Dans le réfectoire, les vacanciers partagent leurs souvenirs de concerts. Certains évoquent avec nostalgie celui de Pascal Obispo, d'autres se réjouissent de voir Zazie ce jour. Un quizz musical pour se mettre en jambes est organisé. "Vous comprenez maintenant pourquoi on est bénévoles ?, demande José alors que nous nous apprêtons à partir. Beaucoup de gens autour de nous disent que nous avons du courage, que eux ne sauraient pas… Ont-ils déjà essayé ? Ils ne savent pas à quel point la relation est forte, à quel point ça fait sens d'être ensemble !"

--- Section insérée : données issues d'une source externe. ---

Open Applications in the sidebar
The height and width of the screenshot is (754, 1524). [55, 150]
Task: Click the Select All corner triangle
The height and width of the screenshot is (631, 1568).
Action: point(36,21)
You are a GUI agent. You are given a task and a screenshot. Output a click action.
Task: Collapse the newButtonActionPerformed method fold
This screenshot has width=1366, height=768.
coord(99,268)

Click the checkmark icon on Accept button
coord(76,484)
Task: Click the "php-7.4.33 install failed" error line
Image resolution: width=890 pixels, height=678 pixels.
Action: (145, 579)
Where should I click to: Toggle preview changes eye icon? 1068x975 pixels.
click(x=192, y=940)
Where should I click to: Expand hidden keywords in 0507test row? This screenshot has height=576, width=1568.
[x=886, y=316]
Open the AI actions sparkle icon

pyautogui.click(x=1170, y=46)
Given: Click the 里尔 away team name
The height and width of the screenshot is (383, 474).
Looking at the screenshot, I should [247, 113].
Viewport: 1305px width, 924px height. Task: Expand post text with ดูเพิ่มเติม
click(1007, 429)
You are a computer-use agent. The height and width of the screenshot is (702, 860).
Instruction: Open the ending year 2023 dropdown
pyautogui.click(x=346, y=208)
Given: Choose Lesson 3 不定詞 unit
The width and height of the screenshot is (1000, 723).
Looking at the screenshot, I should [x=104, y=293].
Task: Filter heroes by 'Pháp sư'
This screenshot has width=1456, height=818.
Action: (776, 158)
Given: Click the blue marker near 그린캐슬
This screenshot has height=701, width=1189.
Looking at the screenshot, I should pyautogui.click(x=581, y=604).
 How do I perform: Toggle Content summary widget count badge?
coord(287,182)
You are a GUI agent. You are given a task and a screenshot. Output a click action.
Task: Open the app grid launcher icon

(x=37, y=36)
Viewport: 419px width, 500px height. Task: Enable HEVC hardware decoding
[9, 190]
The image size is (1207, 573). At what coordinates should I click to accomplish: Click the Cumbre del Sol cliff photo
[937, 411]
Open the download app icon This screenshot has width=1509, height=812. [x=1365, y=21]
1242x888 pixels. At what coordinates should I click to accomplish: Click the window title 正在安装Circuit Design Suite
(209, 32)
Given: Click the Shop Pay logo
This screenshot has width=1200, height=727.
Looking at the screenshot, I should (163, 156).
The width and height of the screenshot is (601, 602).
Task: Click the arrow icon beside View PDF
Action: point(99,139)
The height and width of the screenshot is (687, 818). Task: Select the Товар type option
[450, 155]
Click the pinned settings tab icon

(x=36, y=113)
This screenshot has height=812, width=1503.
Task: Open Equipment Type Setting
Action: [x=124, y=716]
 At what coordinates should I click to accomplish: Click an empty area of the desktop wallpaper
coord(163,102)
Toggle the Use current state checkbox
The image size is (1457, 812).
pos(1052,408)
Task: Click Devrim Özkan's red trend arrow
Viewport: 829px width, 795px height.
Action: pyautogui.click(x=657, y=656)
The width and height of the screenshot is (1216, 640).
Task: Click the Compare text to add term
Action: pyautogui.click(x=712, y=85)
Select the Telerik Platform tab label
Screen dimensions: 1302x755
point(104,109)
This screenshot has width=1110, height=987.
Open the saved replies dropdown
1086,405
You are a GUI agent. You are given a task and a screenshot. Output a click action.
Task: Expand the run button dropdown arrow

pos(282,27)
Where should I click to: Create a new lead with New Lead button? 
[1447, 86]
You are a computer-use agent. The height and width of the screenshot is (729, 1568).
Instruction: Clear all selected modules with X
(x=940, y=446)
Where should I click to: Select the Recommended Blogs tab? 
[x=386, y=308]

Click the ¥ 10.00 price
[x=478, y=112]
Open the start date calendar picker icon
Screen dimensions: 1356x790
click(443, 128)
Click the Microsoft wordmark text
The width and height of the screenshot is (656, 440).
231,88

Rencontrer les besoins de chacun

Les organisateurs des Francofolies ne lésinent pas sur les moyens pour rendre l'événement accessible aux personnes porteuses d'un handicap. Traduction en langue des si gnes de certains concerts, installation de boucles à induction pour améliorer la performance des appareils auditifs, mise à disposition de parkings, de voies d'accès, d'estrades, de toilettes réservées aux personnes à mobilité réduite… Le festival est accessible à tous les publics.

Cette année, avec le soutien du Ministre wallon de la Santé, Maxime Prévot, une journée "100% accessibilité et intégration" était planifiée. Elle a permis aux festivaliers d'œuvrer de façon concrète à l'intégration du public moins valide en facilitant leur participation et leur présence sur le site du festival.

Ainsi, Fanny s'est trouvée confiante pour délaisser l'estrade réservée aux PMR pour vivre le concert de Kendji Girac à fond. "C'était formidable d'être avec la foule", dit-elle avec une voix à peine audible, marquée par trois jours de festival. Anaïs n'en croit toujours pas ses yeux : "J'accompagne Fanny en festival avec Altéo depuis cinq ans. C'est la première fois que je la vois se lever, danser, sauter pendant un concert. Ça m'a ému de la voir extérioriser tout le plaisir qu'elle reçoit de l'artiste." Larmes de joie à la clé.

Le "bon" volontaire

Altéo organise des séjours aux Francofolies de Spa depuis neuf ans. Cette idée folle s'est muée en un incontestable succès. Notamment grâce aux bénévoles.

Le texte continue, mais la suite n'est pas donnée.